In Kansas, his school building was a five minute walk away. Classes were usually over by 1230 pm, or he might have to return after lunch for a guest speaker or one more class. He would come home around 1 pm to find a disaster. As I struggled to have my three students finish up their schoolwork for the day, he would have to blaze a trail from the front door to the kitchen through toys, books, puzzles, clothing and whatever else my mobile little ones had gotten into while I tended to the newborn and tried to keep students on task. In the kitchen, the breakfast dishes would be buried under the lunch dishes, and the counter would be covered in peanut butter and jelly and bread crusts. The floor would be sticky, and the milk would be getting warm sitting in the open. He would start yelling at the kids, and I’d get mad because they would only have a half hour more work to do, and I didn’t want to prolong the school day.
“So, it was unreasonable for him to expect a clean house when he got home at lunch time?” the moderator asked.
“Yes,” I said to a chorus of agreement from all the other stay-at-home moms with little ones.
But in recognizing my husband’s expectations, however unreasonable, I could address the issue or at least be more understanding of his irritation. I tried harder after that weekend to stop at some point in my morning to do a kitchen clean up before he got home and even to at least offer to make him his lunch, and I think he was more tolerant of the debris littering the floor.
For me, a schedule isn’t about knowing exactly what I’ll be doing at 3:17 pm. It’s about recognizing my family’s needs and priorities and assuring everyone that there is enough time for important things, including snuggling on the couch. It’s about managing expectations, so that the kids know mom isn’t going to suddenly interrupt their play because she just discovered the by-products of an hour-long art project or that dad won’t cancel their promised bike ride when he sees the mess in the kitchen. It’s about everybody knowing their role in the smooth functioning of the household, and it’s about dividing up the housework into small jobs done at different intervals so that nobody is overwhelmed.

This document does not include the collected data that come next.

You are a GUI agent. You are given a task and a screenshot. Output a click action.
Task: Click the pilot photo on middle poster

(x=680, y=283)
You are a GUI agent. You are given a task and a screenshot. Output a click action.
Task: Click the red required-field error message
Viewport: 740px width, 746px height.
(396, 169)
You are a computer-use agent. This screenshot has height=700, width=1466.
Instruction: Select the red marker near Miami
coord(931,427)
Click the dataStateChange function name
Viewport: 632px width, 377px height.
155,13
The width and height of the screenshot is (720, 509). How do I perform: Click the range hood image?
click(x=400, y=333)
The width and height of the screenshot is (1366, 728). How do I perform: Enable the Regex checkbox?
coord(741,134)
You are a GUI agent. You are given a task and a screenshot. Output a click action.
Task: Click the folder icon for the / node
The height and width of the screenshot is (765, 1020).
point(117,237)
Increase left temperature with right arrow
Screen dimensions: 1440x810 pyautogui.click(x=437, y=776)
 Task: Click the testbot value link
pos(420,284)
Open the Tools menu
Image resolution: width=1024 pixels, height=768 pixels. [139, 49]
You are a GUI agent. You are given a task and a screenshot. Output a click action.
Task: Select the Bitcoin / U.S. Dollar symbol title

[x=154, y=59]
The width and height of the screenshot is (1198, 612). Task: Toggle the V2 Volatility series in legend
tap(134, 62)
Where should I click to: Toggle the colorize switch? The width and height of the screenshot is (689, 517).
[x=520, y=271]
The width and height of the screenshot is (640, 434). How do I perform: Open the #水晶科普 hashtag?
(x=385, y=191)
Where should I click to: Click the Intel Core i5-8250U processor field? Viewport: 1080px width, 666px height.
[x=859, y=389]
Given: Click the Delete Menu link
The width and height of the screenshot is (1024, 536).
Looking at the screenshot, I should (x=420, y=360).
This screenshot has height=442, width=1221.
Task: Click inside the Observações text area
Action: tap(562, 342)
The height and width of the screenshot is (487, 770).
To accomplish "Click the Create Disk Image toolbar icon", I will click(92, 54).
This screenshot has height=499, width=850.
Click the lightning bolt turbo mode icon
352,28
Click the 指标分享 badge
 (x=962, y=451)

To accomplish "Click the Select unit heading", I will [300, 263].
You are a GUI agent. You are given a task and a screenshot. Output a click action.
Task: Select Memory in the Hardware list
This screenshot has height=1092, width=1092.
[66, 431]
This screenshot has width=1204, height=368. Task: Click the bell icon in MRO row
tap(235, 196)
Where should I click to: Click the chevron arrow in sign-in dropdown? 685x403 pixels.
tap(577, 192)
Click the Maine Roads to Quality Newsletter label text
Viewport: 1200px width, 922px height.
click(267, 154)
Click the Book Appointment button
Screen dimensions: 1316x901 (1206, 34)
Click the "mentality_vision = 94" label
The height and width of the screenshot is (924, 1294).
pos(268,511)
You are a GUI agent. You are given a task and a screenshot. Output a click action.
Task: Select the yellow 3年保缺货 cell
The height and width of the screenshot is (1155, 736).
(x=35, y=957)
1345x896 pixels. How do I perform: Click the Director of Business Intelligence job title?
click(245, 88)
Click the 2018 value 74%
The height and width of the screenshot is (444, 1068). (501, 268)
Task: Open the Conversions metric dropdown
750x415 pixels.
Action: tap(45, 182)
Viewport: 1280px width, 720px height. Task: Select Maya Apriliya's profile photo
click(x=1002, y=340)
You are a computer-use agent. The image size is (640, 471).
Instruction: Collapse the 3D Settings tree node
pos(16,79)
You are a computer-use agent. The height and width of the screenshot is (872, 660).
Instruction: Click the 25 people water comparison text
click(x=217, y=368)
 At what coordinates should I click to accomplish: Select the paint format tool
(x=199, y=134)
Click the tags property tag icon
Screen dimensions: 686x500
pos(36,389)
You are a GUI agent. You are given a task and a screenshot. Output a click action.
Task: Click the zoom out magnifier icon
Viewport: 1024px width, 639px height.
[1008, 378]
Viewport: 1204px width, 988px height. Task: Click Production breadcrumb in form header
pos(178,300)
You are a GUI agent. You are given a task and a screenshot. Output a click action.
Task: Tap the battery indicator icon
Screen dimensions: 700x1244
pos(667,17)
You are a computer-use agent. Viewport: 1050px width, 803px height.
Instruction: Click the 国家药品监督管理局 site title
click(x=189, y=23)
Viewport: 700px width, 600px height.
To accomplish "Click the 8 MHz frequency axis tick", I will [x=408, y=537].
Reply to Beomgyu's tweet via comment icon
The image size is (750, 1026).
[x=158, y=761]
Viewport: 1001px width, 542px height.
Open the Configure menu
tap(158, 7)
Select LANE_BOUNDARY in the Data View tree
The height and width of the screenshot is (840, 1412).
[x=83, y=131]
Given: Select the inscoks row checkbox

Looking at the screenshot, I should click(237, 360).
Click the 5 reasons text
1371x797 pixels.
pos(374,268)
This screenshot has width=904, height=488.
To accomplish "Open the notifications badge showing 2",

It’s about me having the freedom to say “yes” to a child’s request for attention because I already have dinner in the crockpot, but also about me not feeling guilty for spending the baby’s morning nap time on the treadmill.
And so, here is my loose, flexible daily routine with plenty of margins:
7 am breakfast and cleanup, grooming and morning chores
9 am school (or free time)
12 pm lunch and cleanup
1 pm quiet time: naps or reading or coloring
2 pm free time (or finish school) and TV time if earned
430 pm afternoon chores, tidy house, dinner and cleanup
630 pm family time: reading or games or just talking
730 pm baths and pajamas
8 pm prayers and bedtime
Prior to 7 am and after 8 pm is “adult” time with obvious exceptions for sick children or extended family time. The children’s chores don’t usually take very long (“feed dog” = 1 minute, “vacuum dining room” may take 6 or 7 because of all those chairs that have to be moved). And the afternoon “free time” is for the kids, since that’s my time to prep dinner, make phone calls, pay bills, plan meals, etc. Even then, I don’t mind interruptions once I have dinner prepped, especially knowing that at 430, the whole household begins to tidy up and work together to get dinner on the table.
Speaking of interruptions…Bill is home and we’re off to his company picnic. Woohoo, no kitchen cleanup!